Document.
Understanding the compile times of DifferentialEquations.jl and Attempting to Help

Hey, I am trying to find out if I can help with compile time issues by doing a bunch of profiling on DiffEq. This has been coming up quite a bit and @Datseris keeps bugging me about it, so I am trying to find out what I can do. It was mentioned to me in the Slack that I can profile the timings for compiling specific function signatures using SnoopCompile.jl since it’s snoop data returns a column of times. Using that, I starting doing some profiling on a simple ODE call:

using SnoopCompile

SnoopCompile.@snoop "compiles.csv" begin
  using OrdinaryDiffEq
  function f(du,u,p,t)
    du[1] = p[1]*(u[2]-u[1])
    du[2] = u[1]*(p[2]-u[3]) - u[2]
    du[3] = u[1]*u[2] - p[3]*u[3]
  end
  u0 = [1.0,0.0,0.0]
  tspan = (0.0,1.0)
  p = (10.0,28.0,8/3)
  prob = ODEProblem(f,u0,tspan,p)
  Base.GC.gc()
  sol = solve(prob,Tsit5())
end

At first I did timing on decrease standard allocs · SciML/OrdinaryDiffEq.jl@0867ad8 · GitHub . This was compiles.csv which can be found here: compiles.csv · GitHub (maybe there’s a way to make Gists handle CSVs better?). Then I started knocking out top compilation hits inside of OrdinaryDiffEq one at a time, leading to the compilesX.csv files in the Gist. This was mostly to start highlighting the contribution due to different parts of OrdinaryDiffEq.jl, the perform_step! function which is the core, and how much of it was due to things in Base.

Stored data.
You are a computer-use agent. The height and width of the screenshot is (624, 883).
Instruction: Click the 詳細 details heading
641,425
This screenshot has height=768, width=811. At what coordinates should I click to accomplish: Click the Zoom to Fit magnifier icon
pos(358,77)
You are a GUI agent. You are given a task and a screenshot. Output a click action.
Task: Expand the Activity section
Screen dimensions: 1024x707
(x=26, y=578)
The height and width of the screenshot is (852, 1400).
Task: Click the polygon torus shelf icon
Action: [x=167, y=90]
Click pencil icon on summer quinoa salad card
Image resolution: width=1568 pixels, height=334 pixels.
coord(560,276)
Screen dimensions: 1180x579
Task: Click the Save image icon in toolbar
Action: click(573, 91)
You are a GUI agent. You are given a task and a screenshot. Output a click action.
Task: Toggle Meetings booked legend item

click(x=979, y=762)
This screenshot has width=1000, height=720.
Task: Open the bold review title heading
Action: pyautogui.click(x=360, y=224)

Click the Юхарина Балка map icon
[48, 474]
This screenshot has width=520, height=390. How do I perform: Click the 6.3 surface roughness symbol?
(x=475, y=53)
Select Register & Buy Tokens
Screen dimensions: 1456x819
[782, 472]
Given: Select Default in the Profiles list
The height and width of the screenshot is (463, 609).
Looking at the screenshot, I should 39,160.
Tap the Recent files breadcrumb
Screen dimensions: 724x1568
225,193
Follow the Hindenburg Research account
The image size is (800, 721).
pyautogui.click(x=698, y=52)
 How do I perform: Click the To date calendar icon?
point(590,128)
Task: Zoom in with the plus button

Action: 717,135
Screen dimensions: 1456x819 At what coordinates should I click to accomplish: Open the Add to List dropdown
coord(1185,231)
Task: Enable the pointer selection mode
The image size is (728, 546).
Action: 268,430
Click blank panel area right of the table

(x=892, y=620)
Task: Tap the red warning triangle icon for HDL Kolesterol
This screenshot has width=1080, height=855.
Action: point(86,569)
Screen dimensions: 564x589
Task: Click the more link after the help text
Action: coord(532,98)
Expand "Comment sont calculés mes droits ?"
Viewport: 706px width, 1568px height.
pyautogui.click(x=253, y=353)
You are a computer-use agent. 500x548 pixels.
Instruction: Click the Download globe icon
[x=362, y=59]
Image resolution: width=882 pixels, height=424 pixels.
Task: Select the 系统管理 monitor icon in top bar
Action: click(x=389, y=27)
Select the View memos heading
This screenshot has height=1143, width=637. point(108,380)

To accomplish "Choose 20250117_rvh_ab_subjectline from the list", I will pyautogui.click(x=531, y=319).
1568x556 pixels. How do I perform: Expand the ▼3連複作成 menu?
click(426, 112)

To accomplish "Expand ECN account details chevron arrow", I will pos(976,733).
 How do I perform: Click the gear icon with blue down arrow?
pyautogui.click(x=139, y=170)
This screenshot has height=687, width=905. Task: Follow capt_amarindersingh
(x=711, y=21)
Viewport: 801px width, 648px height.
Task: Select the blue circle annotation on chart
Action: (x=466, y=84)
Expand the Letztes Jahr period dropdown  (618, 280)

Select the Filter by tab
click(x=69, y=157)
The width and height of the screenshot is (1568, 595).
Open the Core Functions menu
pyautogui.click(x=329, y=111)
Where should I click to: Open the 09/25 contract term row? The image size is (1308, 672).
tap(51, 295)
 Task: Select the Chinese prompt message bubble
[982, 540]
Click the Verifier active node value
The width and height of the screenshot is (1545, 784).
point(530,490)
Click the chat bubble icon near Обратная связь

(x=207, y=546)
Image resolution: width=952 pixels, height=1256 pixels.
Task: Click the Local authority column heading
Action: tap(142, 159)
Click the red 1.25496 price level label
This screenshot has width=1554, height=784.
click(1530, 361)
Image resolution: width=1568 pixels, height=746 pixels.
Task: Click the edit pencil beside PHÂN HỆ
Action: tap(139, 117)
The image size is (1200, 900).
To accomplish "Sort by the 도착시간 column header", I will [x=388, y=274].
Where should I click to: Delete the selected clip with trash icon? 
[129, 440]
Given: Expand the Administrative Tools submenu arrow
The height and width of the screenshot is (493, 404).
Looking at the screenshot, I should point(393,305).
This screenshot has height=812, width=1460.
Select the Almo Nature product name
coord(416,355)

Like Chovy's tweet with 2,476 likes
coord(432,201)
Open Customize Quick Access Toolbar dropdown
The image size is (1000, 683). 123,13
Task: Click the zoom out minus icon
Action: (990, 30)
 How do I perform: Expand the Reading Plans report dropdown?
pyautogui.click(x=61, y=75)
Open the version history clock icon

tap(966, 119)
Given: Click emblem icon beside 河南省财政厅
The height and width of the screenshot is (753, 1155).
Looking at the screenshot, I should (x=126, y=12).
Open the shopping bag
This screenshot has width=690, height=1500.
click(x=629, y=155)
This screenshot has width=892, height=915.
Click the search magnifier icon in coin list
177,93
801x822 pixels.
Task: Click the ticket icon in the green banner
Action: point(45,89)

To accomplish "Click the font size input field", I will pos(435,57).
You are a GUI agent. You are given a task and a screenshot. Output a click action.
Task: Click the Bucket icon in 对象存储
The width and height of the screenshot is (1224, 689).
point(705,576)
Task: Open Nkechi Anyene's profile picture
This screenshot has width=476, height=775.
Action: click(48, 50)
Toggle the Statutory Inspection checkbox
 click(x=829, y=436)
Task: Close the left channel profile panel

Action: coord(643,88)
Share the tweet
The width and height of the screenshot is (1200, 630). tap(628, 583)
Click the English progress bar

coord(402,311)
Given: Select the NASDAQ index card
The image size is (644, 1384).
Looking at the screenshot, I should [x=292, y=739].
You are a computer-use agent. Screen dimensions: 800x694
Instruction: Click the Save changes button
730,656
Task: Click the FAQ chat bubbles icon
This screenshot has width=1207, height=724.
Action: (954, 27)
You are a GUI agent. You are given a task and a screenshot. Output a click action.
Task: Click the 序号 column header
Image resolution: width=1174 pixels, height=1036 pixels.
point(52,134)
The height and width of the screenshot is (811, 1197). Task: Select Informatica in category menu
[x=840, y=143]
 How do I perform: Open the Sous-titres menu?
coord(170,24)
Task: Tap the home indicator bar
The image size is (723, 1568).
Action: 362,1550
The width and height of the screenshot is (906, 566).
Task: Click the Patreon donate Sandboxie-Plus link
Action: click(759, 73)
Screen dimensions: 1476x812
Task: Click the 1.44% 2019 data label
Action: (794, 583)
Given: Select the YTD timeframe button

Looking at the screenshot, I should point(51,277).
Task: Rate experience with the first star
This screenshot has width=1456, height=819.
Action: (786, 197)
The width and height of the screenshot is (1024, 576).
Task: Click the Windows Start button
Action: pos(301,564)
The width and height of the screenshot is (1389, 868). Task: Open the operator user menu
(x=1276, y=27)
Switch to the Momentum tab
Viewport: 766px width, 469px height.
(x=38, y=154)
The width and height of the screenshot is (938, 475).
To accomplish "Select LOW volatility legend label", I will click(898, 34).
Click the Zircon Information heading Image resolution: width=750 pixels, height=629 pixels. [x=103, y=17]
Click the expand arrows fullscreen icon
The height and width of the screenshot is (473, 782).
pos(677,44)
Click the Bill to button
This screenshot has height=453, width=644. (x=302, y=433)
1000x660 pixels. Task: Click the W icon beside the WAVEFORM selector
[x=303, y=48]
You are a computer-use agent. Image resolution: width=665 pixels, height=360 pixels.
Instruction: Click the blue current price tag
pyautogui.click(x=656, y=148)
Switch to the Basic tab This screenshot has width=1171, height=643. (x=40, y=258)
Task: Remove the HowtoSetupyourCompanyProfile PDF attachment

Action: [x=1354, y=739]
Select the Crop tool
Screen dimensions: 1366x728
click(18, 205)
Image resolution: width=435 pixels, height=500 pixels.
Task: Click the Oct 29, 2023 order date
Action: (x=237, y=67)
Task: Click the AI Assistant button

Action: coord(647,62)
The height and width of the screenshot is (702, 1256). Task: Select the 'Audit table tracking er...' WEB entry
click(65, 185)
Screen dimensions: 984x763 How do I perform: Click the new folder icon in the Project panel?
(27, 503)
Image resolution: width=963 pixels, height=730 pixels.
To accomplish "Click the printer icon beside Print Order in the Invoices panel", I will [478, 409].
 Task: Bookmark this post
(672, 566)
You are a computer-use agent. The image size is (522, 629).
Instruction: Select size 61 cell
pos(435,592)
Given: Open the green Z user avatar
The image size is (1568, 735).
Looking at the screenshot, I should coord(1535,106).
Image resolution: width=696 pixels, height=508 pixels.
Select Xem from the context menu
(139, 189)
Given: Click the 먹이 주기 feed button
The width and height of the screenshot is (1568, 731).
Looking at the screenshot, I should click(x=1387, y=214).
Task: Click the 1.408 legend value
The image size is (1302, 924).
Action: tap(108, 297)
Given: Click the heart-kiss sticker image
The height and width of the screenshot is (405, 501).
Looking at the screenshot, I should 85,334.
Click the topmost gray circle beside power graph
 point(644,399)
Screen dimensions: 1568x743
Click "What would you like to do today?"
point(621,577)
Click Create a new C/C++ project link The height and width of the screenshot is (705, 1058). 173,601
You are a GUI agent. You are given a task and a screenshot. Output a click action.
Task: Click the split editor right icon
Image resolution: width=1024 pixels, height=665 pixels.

Work to complete.
(a) Reproduce the stored data rows word for word, from the first row through the row that contains "pos(358,77)".
(b) Continue the post on DifferentialEquations.jl compile times from its last sentence.

Answers provided.
(a)
You are a computer-use agent. The height and width of the screenshot is (624, 883).
Instruction: Click the 詳細 details heading
641,425
This screenshot has height=768, width=811. At what coordinates should I click to accomplish: Click the Zoom to Fit magnifier icon
pos(358,77)

(b)
Actionable Results

Some things that did pop up as very high on the timings were

Tuple{typeof(Base.unsafe_copyto!), Array{Float64, 1}, Int64, Array{Float64, 1}, Int64, Int64}

and

Tuple{typeof(Base.throw_boundserror), Base.Broadcast.Broadcasted{Nothing, Tuple{Base.OneTo{Int64}}, typeof(Base.muladd), Tuple{Base.Broadcast.Broadcasted{Base.Broadcast.DefaultArrayStyle{1}, Nothing, typeof(DiffEqBase.ODE_DEFAULT_NORM)

For the former, it only showed up in one or two of the CSVs near the top (when you sort it by the time column) so I’m not sure if it’s noise, but that is a potential call that could be added to the Base system image? The second one is the boundserror part of the broadcast machinery. @mbauman mentioned that these could be greatly reduced by @nospecializeing them.

Now, this is my first foray into this so and what I got is noisy and I still need some help making this more refined. Please guide me to how I can be a helpful source of data here.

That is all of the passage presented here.